Draw your own conclusions.

This is probably right. But it’s also been probably right for going on 5-6 years now, hasn’t it? Has anything in the 5-6 year period caused you to update or modify your assessment?

One way to frame this would be to ask over how many 15-year periods the after-tax investment return on low-fee index funds has been <4%, and how many >4%. That’s at least a way to reach some kind of prior before factoring in how you think the market might be different this time.

I haven’t done that, and the sample size isn’t that large, but I suspect the answer is that few if any 15-year periods have failed to show a 4% (real) return.

I’ve always held that since I have no privileged (or reliable) view into the future, it would be a foolish risk for me to presume that I will ever again receive so much as one thin dime from any source. This attitude informs my lifelong reluctance (refusal) to subject myself to a mortgage.

It probably also plays a significant role in the fact that I do not expect to be able to retire before the age of 100.

The same could be said in response to anyone warning of any bubble.

There’s an old warning about betting against the market: “the market can remain irrational for longer than you can remain solvent”. The odds have been favoring the downside for a few years now (I don’t know if it’s as long as 5-6). How long the market can continue to rise is anyone’s guess. But it could turn any time, and you don’t want to be heavily leveraged when that happens.

FWIW, the sample size would be pretty big. The 15 year periods would be overlapping, e.g. 1993-2008 would be one period and 1994-2009 would be another, and so on. I suspect there are quite a lot of such periods.

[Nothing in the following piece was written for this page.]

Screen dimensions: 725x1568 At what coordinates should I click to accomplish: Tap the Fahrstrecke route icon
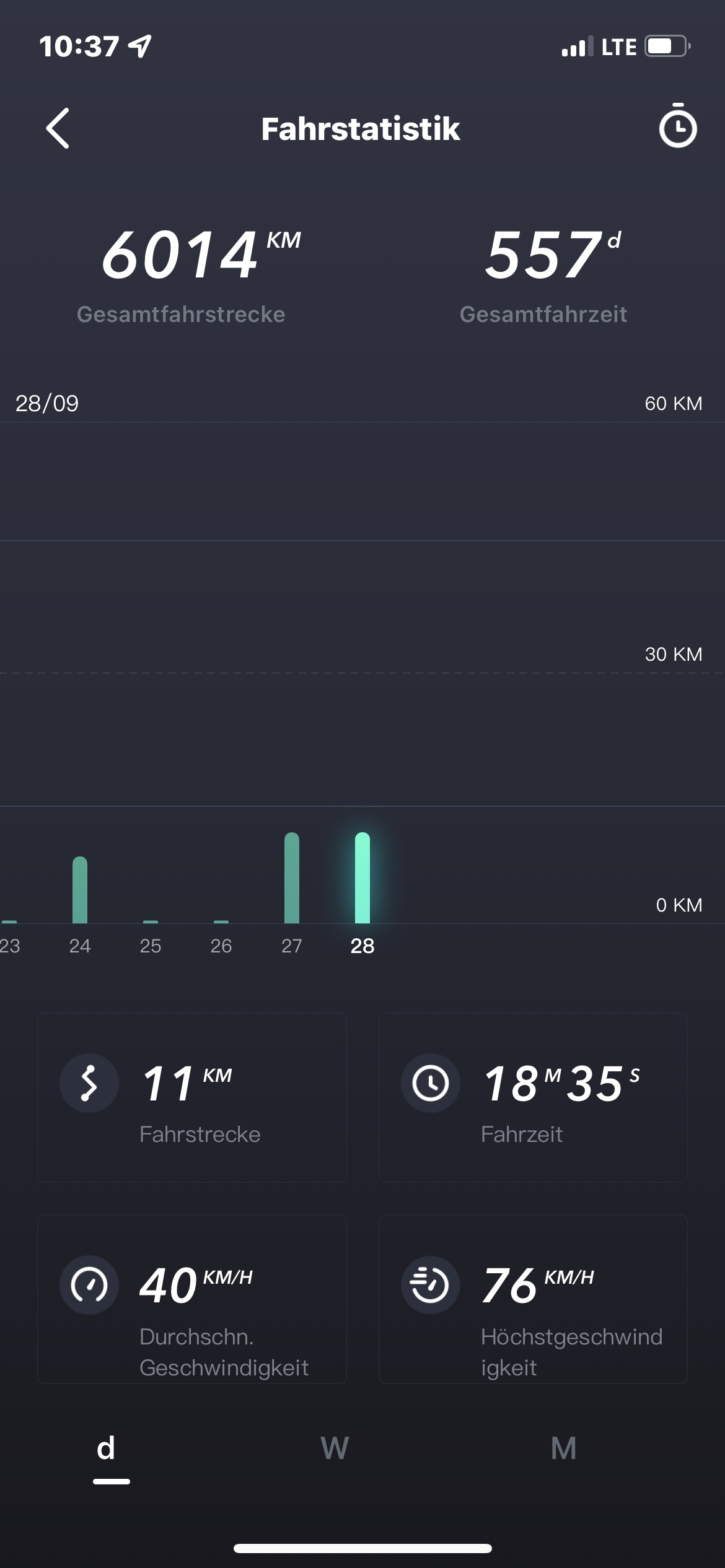(89, 1084)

But I don’t think it’s worth much. My point is that at this particular time the odds are tilted to the downside. If you limited your study to 15 year periods which began with the markets close to all-time highs, I suspect you would have a pretty high percentage failing to meet that target. More importantly, if you also limited it to periods where the starting interest rates were close to all-time lows, it would be a lot higher. (I’m not sure if historically these two things every happened at the same time. Generally high stock prices correlate with a strong economy which correlates with high interest rates. At this time the rates are artificially low due to Fed monetary policy, but I believe this combination is highly unusual or perhaps unique.)

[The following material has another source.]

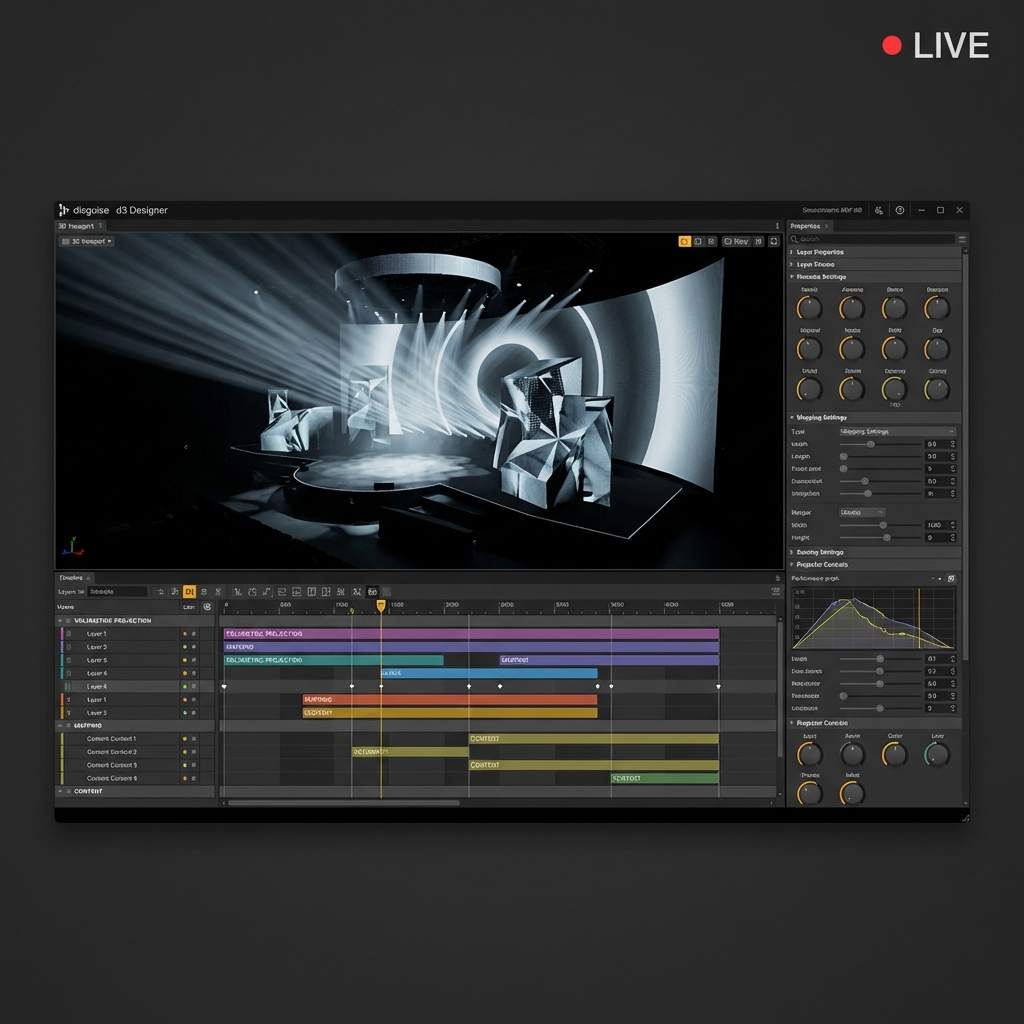Select the highlighted D1 tool in timeline toolbar
The image size is (1024, 1024).
pyautogui.click(x=189, y=591)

Not that I think everyone needs to take all their money out right now (I myself have considerable funds in the market at this time and am taking a very long-term view of this). But I think for someone who doesn’t currently have a portfolio and who is not an experienced investor, this would not be the time to keep a definite debt in exchange for a risky portfolio.

Except in your scenario 2 you might end up with a fully-paid for house but little spare cash and have difficulty securing a mortgage on it (because you’re not employed).